Israel Channel 2 News correspondent Ohad Chemo is not an overtly religious man. But watching his reactions as he descended into the “Jerusalem Below” demonstrated once again that there is a special burden on the heart of every Jew for this divinely-appointed city.
Chemo was visiting the caverns and tunnels under Jerusalem on the occasion of Passover. While most visitors were congregating at the Western Wall (Kotel), touring David’s Citadel, or visiting the city’s numerous other attractions, Chemo was truly getting closer to Jerusalem’s unique history.
Few are acquainted with the historical wonders that lie beneath this city. Springs, tunnels, quarries and more that attest not only to its incredible historical record, but also to the biblical narrative. Chemo sought to bring all that to average Israelis, to fan that flame for Jerusalem that rests within every Jewish man, woman and child.
“Anyone who spends enough time in Jerusalem is sure to discover the Divine Presence (shechinah) – He who dwells in the heavenly (upper) Jerusalem,” Chemo opened the segment.
Joining Chemo was researcher Ron Peled, a noted authority on Jerusalem’s history. Peled explained that their first stop was a cavern that, according to legend, “has no end. After 1967, people entering this cave first tied a string at the entrance so as not to lose their way.”
The cavern is today known as Zedekiah’s Cave, or Solomon’s Quarries, a five-acre underground limestone quarry that runs the length of five city blocks under the Muslim Quarter of the Old City of Jerusalem. It was carved out over the course of thousands of years, and served as Jerusalem’s largest quarry for most of its history.

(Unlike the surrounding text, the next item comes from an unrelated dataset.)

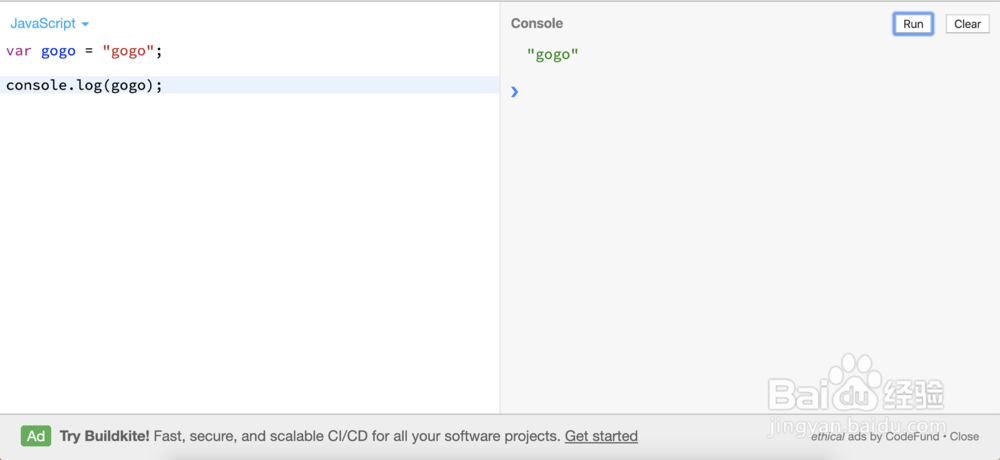Clear the console output
The height and width of the screenshot is (460, 1000).
click(967, 24)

It is widely believed this is the very same quarry referred to in I Kings 5:15, 17:
Solomon had seventy thousand carriers and eighty thousand stonecutters in the hills… At the king’s command they removed from the quarry large blocks of quality stone to provide a foundation of dressed stone for the temple.
“One must remember that ancient Jerusalem was one of the largest and most famous cities in the world at the time,” explained Peled. “The stones to build it had to come from somewhere. This is the largest and closest quarry to Jerusalem. And being underground, it was always accessible, regardless of the season or weather conditions.”
Spirits of Jerusalem past
Chemo wondered if local residents, most of them Arabs, knew about what lies under them. Abu al-Abed, a local elder, said he was indeed familiar with the “entire city beneath us,” but was more concerned with what lurks there than with the stones. Many of the residents of Jerusalem’s Old City believe the ghosts of the city’s former residents continue to haunt its subterranean layers. “When the spirits come out, they don’t bother anyone, unless you bother them,” assured al-Abed. “Beneath us there is an entire city and civilization of spirits.”
Returning underground to the Western Wall Tunnel and the Hasmonean Canal below, Chemo didn’t find any ghosts, but did recall feeling an undeniable connection to his past as an Israeli and a Jew.
Chemo’s final stop took him to Christ Church near the Jaffa Gate. The entrance to an ancient underground canal there was certainly less “modern,” requiring advanced repelling equipment and great care. But what Chemo found was worth the effort. “It’s like a time tunnel,” he told viewers. “I have to say, from a personal perspective, it is very moving to be here. A canal that was dug 2,000 years ago by Herod to bring water from the area of Bethlehem to the Temple Mount. This place feels frozen in time.”